The Greeks and the Romans associated the idea of peace with the inner nature of human beings frequently connected to the absence of conflict or war. The Hebrews, by contrast, tended to use the term primarily for interpersonal or social relations, where it comes very close to meaning justice. When justice is done, it is seen as God’s gift to the people, and prosperity comes to the people when they live faithfully under the divine covenant.

In early Christian literature, peace (eirēnē) is often used as a greeting, as in this text. It can also be used as a word of departure (for example, Mark 5:34). Here, it is intimately connected to Jesus. Peace is used sparingly in this Gospel. It is related to the commission to forgive sins (John 20:23). Before his crucifixion, Jesus promises his disciples: “Peace I leave with you, my peace I give to you, the kind of peace the world cannot give” (14:27). This peace is meant to enable them to overcome their fear and move forward in the power of the Holy Spirit (20:22). 

Unfortunately, the difference between Jesus’ peace and the world’s peace is never really explained in John. The closest we may come to understanding John’s idea of peace is found in 16:33: “I have said this to you, that in me you may have peace. In the world, you have tribulation, but be of good cheer; I have overcome the world.” The Roman peace (pax Romana) was enforced by violence. It was the absence of conflict through military conquest, surveillance, and oppression.

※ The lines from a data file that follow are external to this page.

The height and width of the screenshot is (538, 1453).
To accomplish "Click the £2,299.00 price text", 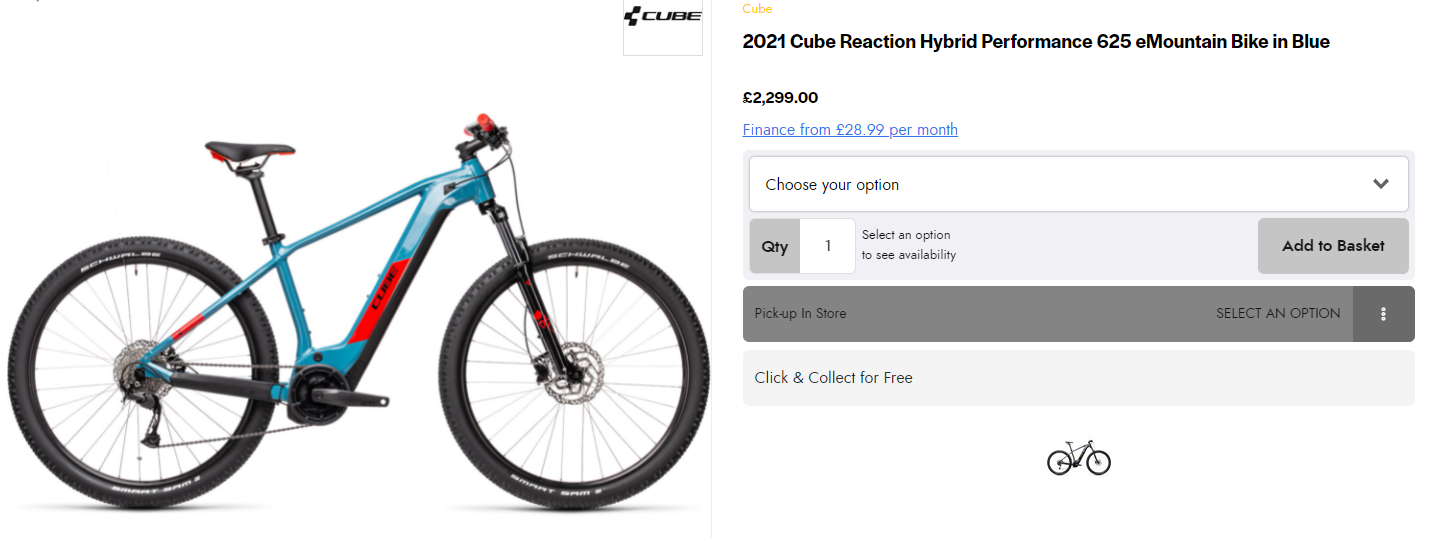I will 780,98.
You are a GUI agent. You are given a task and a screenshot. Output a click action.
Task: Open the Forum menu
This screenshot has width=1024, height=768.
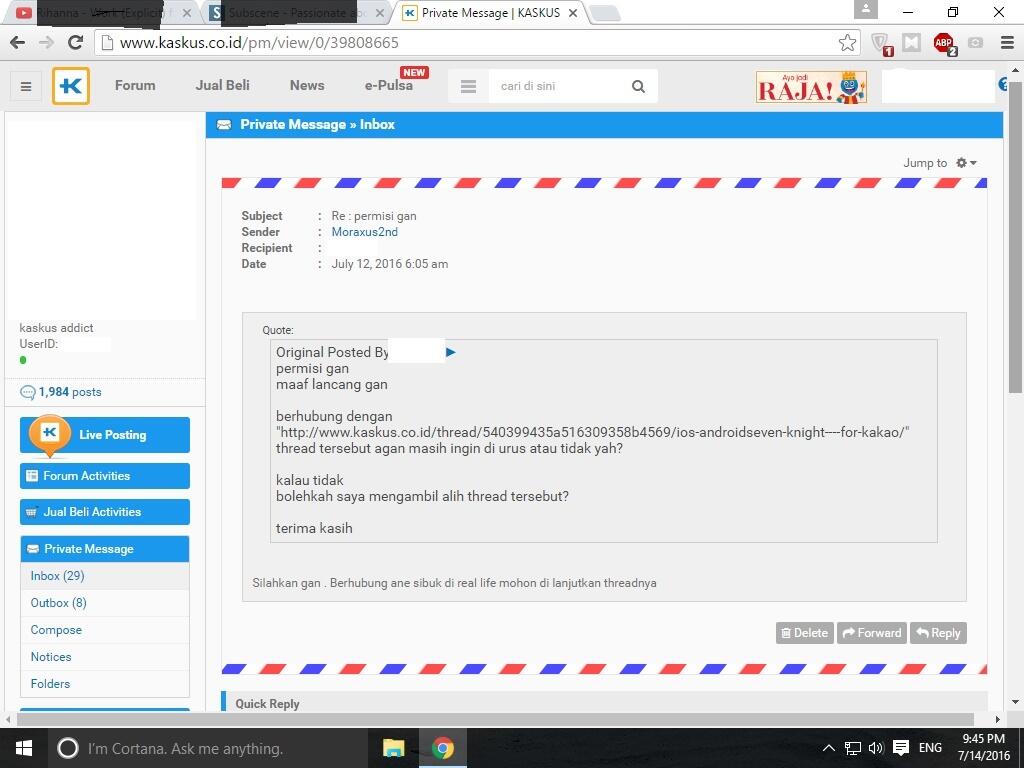point(135,85)
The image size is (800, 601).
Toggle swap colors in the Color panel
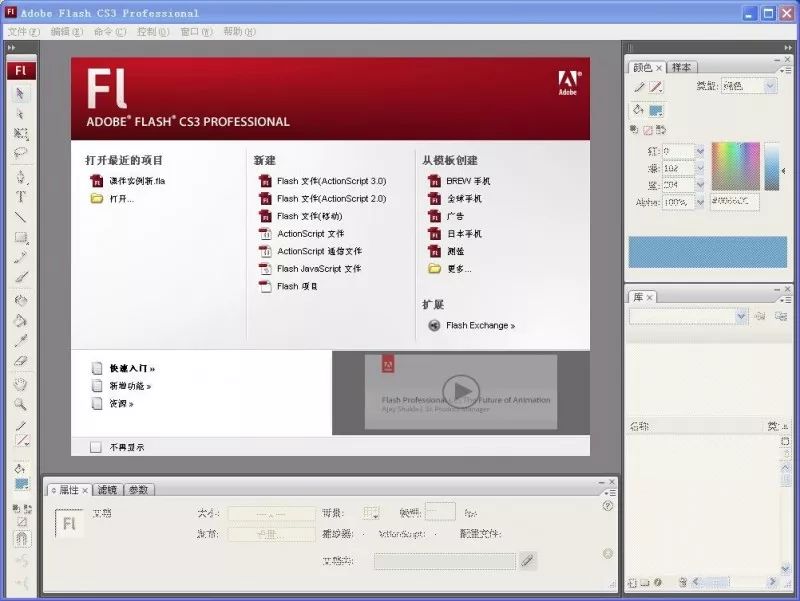[660, 129]
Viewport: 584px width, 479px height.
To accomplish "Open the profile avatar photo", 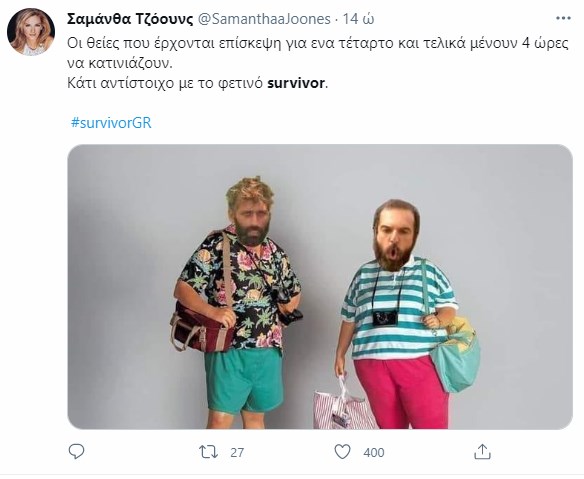I will 31,32.
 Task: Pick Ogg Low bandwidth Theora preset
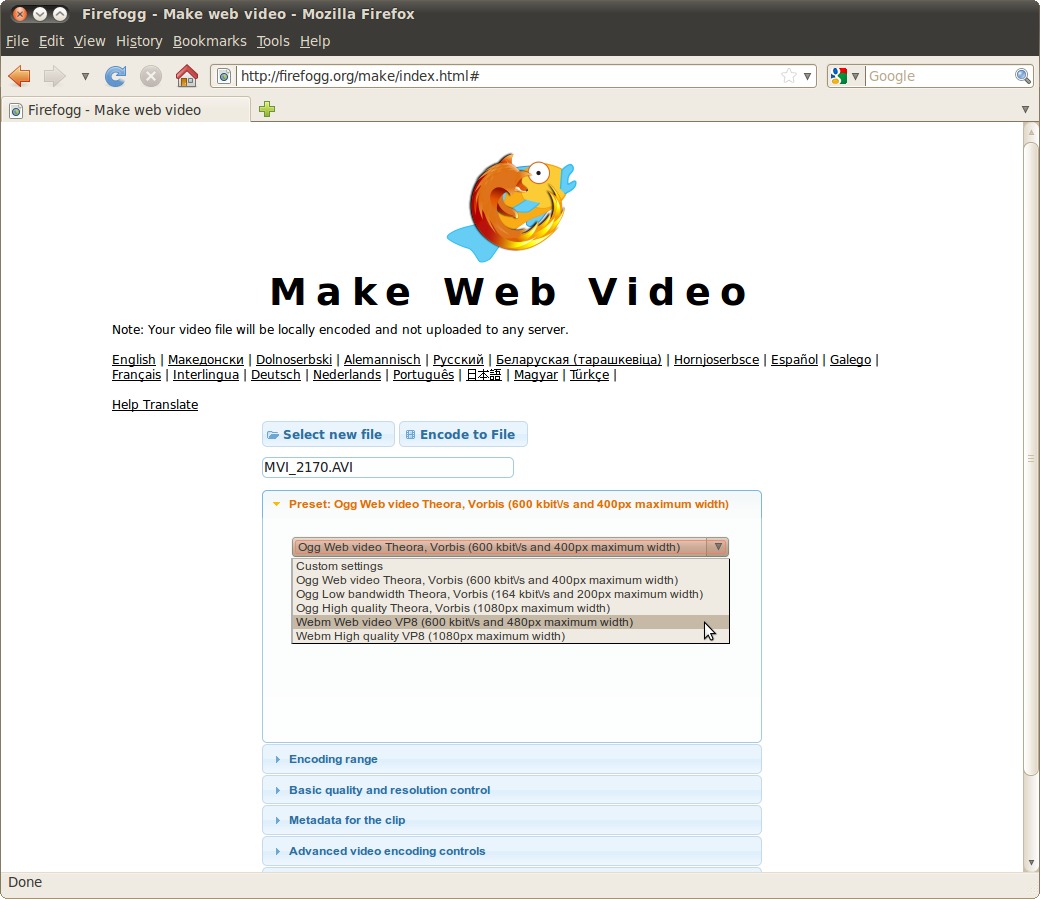(499, 594)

Christ’s peace comes from the victory over evil through the absorption of suffering.

Reassurance also comes through revelation. Christ shows the disciples his wounded hands and side (20:20). It is an intimately personal experience. In the preceding pericope, the resurrected Jesus reveals himself to Mary one-on-one. In this text, he shows himself to an unnamed number of disciples in a private residence. Through the presence of the risen Christ, the disciples are empowered to continue Jesus’ ministry through the reception of the Holy Spirit (20:22).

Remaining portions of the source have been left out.